On Wed, Dec 14, 2011 at 09:49:20AM -0500, Jeff Layton wrote:
> On Wed, 14 Dec 2011 09:35:57 -0500
> Chuck Lever <chuck.lever@oracle.com> wrote:
> 
> > 
> > On Dec 14, 2011, at 8:54 AM, Jeff Layton wrote:
> > 
> > > First, a little background: I've recently been tasked with a project
> > > to make active/active serving of NFSv4 from clustered filesystems work.
> > > This is a large-scale, long-term project, but there are pieces of the
> > > existing code that are clearly unsuitable in such a configuration...
> > > 
> > > One of the things that Bruce has long had on his wishlist is to replace
> > > the client name tracking code that the kernel uses:
> > > 
> > >    http://wiki.linux-nfs.org/wiki/index.php/Nfsd4_server_recovery
> > > 
> > > The existing code manipulates the filesystem directly to track this
> > > info. Not only is that something that makes the VFS maintainers look
> > > askance at knfsd, but it also is unsuitable in a clustered
> > > configuration.
> > > 
> > > Typically we think of the grace period as a property of the server, but
> > > with a clustered filesystem, we need to consider it as a property of the
> > > cluster as a whole. On a cold startup of the cluster, once any node
> > > grants a non-reclaim lock, then no more reclaim can be allowed on any
> > > node. Grace periods must be coordinated amongst all cluster nodes.
> > 
> > Agreed, but as you go forward with this effort, you should consider that NFSv4 migration allows individual file systems to be in grace.
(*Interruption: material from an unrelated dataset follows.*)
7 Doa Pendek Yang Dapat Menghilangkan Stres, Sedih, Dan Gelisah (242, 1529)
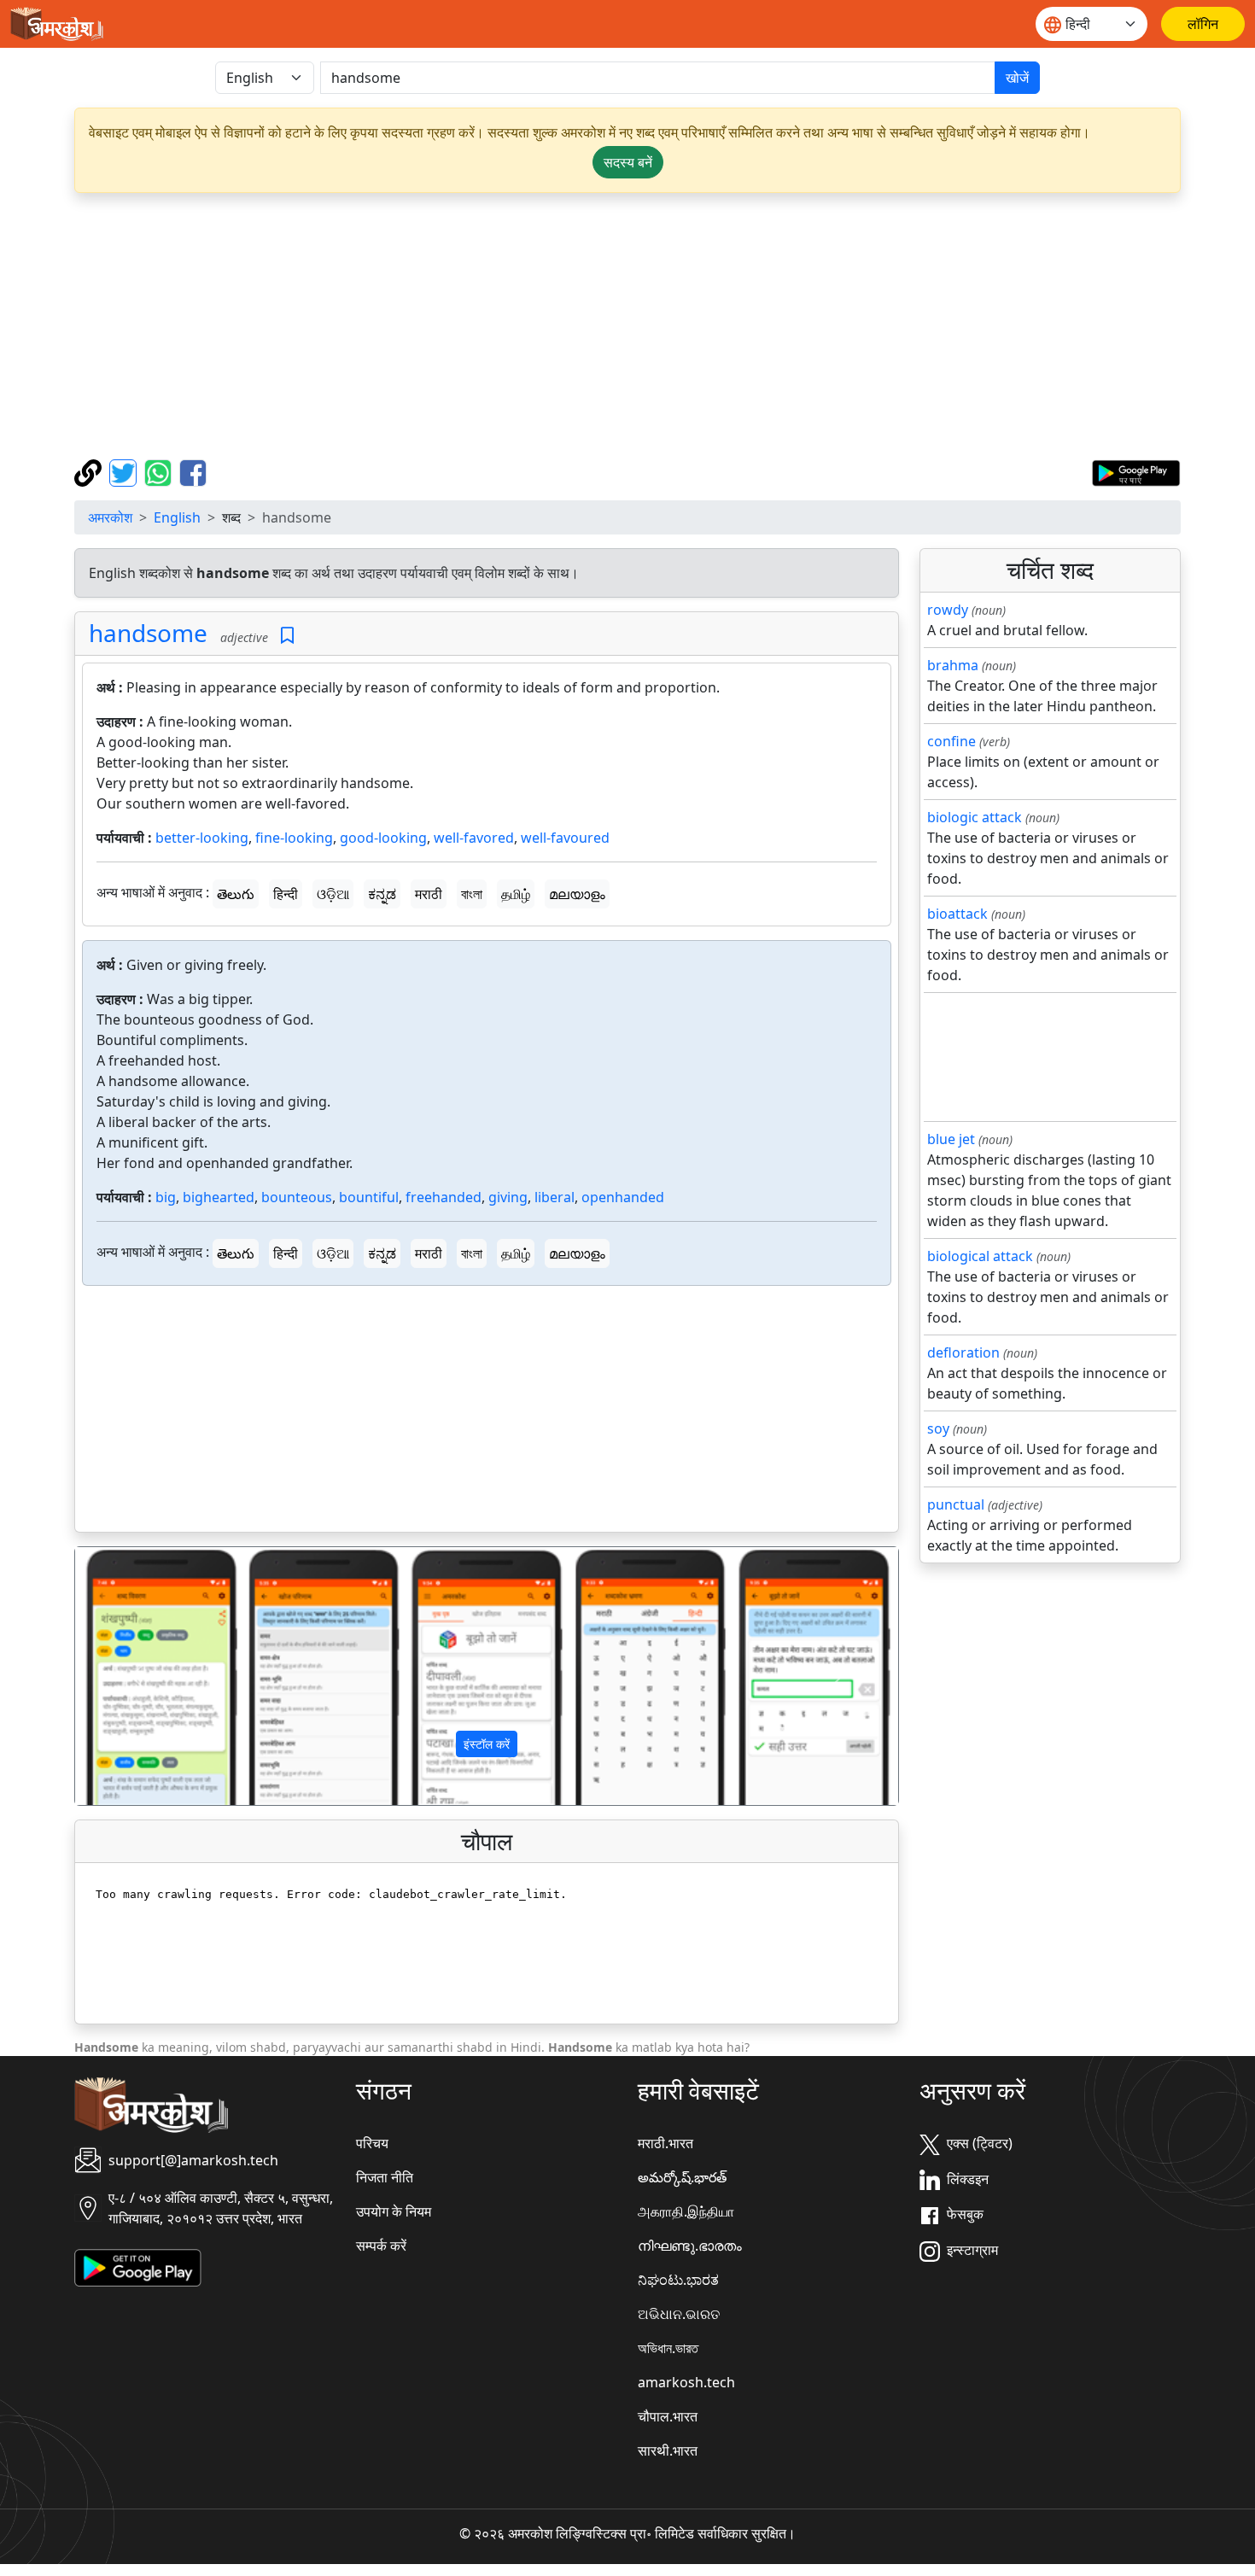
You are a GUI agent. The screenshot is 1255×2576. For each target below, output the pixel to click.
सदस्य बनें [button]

>>From the point of view of the protocol--I think all that means is that a
client should be prepared to handle GRACE errors at any time, and should
treat them more or less the same as they would a DELAY error?
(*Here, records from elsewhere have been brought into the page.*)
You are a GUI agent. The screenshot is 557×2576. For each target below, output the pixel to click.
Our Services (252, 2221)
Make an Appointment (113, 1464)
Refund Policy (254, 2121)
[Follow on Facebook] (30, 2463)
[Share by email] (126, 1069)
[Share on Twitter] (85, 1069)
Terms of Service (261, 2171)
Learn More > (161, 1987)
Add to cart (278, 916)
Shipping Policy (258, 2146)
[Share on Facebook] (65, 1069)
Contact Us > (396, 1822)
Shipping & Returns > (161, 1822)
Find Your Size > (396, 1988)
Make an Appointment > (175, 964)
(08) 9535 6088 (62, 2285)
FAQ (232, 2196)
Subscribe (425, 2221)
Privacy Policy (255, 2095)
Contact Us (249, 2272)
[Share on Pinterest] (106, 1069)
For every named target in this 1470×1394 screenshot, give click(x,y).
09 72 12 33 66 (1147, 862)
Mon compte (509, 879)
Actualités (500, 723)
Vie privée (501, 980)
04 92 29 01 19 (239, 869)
> Yes. The eventual goal is eliminate the grace period on failovers once
> the cluster fs is up and running, and out of its initial grace period.
> 
> In order to do that, we'll need to push grace period handling into the
> VFS layer to some degree, probably by providing a standard set of grace
> period handling ops and allowing the filesystems to override them in
> some fashion (maybe a new set of export ops?).

That's what I've always imagined we'd do.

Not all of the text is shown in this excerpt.